An Inconvenient Wife
by Karen E. Olson
Pegasus Crime, April 2024, $27
Connecticut’s Karen E. Olson has long been one of the most versatile voices in crime fiction. An editor and former newspaper journalist, Olson made her debut with the Sara Ann Freed Memorial Award-winning Sacred Cows (2005)—the first in her traditional mystery series featuring New Haven-based reporter Annie Seymour. Then, Olson wrote the Vegas-set Tattoo Shop cozies (yes, you read that correctly) and the the Black Hat thrillers about a hacker on the run. This spring, she makes a triumphant return with An Inconvenient Wife—a modern retelling of Henry VIII and his ill-fated brides.
Meet Kate Parker. She’s billionaire businessman Hank Tudor’s sixth, and newest, wife. As his former assistant, she’s used to running interference for him—but all that changes with their exchange of vows. The honeymoon is short-lived, when a body is discovered sans head in the marshland that surrounds Tudor's Greenwich summer home. And while that would be a most unfortunate occurrence under any circumstances, it’s also a highly suspicious one, as the decapitated remains of a Jane Doe were also found on his Martha’s Vineyard property years ago. It can’t possibly be coincidence, can it? (Spoiler alert: No.) Sussing out the truth may just be the death of Kate.
Temporarily ensconced at a bed-and-breakfast across from the crime scene—operated by Hank’s fourth wife, Anna Klein, who also cares for his two children from previous marriages—Kate does the unthinkable: She begins to question her husband. After all, two of his previous wives have gone missing and are presumed dead, while a third, Catherine, lives in seclusion. Can it be that his ruthlessness extends beyond the boardroom and into the bedroom? Having come into possession of a diary kept by one of Hank's missing wives, Kate begins to see a different, domineering side to her seemingly solicitous husband. And the final entry is both eerie and potentially prophetic: HE’S GOING TO KILL ME.

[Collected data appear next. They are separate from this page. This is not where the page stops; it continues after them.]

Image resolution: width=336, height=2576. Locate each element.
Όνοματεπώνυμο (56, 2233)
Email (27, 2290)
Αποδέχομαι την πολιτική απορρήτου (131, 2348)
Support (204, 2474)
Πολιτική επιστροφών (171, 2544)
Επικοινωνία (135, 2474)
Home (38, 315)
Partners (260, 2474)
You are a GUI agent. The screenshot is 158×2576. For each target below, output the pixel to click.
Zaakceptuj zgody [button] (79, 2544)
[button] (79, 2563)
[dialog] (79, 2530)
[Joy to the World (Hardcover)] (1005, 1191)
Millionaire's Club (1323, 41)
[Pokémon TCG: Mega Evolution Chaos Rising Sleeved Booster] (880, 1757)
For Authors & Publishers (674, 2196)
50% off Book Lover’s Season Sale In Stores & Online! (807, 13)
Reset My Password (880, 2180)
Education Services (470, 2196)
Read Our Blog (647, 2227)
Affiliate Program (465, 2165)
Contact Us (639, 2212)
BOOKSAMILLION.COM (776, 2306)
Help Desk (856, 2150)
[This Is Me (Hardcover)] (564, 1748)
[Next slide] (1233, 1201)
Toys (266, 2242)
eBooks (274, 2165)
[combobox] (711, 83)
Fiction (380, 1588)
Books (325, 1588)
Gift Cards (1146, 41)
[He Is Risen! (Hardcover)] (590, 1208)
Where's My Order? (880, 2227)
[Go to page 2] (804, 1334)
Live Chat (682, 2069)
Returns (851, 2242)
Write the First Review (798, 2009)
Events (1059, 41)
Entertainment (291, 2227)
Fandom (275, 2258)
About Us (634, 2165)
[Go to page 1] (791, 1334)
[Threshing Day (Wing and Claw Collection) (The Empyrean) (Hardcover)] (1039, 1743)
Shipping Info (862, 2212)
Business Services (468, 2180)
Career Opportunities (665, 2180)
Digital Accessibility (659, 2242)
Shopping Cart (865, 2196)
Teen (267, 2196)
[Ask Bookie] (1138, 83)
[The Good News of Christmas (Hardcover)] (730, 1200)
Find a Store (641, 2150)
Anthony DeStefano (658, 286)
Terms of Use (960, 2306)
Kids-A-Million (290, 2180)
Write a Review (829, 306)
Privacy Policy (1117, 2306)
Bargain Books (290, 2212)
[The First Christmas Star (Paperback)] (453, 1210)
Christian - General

Told through the alternating viewpoints of wives' Kate, Anna, and Catherine—along with extracts from the aforementioned diary—Olson offers twists aplenty while illuminating the complex inner lives of the women who outwardly gave up their identities to become Mrs. Tudor. Hank’s pattern is clear: He loved them, until he didn’t. But does that make him a monster? Things are rarely so straightforward—at least in fiction. As the current and former Mrs. Tudors, Kate and Anna, form a tenuous alliance in search of truth, Hank becomes both increasingly distant and demanding. Will Kate break free from his clutches—or will history repeat itself once again?
Karen E. Olson—a self-professed Tudor-era obsessive—achieves something wholly original with An Inconvenient Wife, which is both a crime novel and an astute study in marital relations and power struggles. While it takes its inspiration from Henry VIII and his wives, a king (and killer) who lived more than five hundred years ago, the story is thoroughly modern. Because the motives for murder seldom go out of style—even as the machinations change (or don’t). At the risk of sounding impertinent: You may just lose your head over this book.